_What is needed_
Go through the records and extract every line with the word "button".

= = = = = = =

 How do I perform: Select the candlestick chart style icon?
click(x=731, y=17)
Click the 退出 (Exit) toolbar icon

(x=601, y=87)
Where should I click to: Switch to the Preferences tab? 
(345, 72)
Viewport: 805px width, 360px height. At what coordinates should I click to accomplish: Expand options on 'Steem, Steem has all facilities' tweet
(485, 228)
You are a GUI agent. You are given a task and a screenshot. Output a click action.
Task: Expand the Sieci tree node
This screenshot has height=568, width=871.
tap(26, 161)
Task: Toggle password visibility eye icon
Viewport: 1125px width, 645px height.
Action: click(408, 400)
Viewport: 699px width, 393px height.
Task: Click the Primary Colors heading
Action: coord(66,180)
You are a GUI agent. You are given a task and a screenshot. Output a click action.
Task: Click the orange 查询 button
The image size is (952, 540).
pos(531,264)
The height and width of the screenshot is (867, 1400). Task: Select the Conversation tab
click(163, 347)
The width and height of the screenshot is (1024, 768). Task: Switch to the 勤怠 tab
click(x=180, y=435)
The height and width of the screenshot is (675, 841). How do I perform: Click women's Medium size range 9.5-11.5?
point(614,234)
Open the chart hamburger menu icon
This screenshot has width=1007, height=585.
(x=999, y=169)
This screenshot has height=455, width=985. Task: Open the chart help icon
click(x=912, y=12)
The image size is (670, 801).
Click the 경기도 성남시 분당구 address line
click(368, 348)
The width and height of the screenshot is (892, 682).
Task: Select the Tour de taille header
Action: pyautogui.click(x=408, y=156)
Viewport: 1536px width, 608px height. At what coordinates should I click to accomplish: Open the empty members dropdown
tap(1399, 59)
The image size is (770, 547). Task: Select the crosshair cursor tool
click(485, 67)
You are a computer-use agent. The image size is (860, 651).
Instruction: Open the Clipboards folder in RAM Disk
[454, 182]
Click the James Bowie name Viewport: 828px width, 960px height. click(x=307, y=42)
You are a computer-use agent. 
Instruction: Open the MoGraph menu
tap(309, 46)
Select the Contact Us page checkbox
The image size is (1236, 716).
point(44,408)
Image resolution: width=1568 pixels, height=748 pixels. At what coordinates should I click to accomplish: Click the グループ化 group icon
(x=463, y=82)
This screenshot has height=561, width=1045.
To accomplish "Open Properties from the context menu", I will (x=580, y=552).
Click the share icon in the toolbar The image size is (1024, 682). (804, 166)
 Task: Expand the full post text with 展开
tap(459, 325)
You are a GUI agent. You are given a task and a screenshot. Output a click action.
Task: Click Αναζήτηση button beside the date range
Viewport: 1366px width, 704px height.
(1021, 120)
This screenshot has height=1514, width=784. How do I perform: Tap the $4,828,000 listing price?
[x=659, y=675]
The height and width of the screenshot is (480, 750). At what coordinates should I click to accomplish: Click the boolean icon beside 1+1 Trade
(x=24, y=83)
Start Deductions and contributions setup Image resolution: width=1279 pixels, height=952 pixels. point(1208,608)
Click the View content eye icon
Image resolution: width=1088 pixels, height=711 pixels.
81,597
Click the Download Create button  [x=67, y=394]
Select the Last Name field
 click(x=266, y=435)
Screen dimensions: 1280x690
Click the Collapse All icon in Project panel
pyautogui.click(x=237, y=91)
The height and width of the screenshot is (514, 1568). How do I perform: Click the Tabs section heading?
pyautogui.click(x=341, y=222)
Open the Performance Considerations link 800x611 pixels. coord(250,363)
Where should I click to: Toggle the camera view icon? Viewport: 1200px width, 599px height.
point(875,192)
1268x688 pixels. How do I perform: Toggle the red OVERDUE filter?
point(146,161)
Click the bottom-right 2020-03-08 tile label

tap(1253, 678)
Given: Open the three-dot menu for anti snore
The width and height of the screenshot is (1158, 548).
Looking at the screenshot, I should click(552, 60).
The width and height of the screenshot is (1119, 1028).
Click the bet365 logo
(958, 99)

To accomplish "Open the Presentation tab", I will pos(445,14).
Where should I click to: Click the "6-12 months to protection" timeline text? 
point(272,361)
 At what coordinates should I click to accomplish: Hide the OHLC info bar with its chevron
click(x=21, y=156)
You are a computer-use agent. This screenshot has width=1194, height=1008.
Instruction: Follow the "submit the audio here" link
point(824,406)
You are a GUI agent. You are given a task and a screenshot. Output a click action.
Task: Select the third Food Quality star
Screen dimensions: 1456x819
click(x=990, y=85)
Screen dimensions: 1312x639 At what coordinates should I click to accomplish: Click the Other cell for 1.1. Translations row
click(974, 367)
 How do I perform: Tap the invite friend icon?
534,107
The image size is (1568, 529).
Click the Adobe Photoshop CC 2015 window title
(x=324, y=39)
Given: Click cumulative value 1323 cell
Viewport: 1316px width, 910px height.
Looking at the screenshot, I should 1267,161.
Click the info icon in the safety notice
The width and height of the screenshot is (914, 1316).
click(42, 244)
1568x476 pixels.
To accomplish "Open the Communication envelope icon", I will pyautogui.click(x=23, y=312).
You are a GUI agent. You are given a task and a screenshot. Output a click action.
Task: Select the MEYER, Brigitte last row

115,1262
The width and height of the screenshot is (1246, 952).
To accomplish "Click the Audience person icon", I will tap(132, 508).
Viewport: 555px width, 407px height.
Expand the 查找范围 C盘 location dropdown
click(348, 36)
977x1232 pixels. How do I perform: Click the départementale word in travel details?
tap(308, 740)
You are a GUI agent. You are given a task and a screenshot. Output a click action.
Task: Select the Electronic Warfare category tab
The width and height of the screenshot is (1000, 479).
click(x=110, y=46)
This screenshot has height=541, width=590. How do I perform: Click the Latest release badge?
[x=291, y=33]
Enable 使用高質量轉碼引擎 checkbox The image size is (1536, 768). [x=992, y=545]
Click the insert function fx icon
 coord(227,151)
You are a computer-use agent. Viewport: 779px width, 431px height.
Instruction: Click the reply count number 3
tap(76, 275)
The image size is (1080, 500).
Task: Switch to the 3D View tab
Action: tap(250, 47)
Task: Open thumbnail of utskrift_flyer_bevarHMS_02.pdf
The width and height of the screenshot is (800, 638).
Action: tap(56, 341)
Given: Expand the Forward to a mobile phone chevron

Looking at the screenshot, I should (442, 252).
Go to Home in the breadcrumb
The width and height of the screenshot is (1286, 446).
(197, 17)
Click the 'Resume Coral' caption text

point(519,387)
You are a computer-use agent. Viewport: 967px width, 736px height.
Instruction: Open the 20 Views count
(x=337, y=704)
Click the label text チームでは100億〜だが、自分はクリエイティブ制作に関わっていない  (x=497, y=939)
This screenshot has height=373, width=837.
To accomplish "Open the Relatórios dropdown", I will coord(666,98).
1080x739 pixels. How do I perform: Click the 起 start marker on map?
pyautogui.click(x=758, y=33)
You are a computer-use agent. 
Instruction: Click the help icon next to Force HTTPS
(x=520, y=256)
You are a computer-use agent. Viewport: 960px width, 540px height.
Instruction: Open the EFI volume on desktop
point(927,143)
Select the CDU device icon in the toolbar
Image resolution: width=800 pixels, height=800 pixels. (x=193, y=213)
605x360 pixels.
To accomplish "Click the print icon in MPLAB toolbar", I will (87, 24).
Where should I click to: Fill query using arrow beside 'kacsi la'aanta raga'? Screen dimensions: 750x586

= = = = = = =

_Written response_
Task: Click the orange 查询 button
Task: Click Αναζήτηση button beside the date range
Click the Download Create button  [x=67, y=394]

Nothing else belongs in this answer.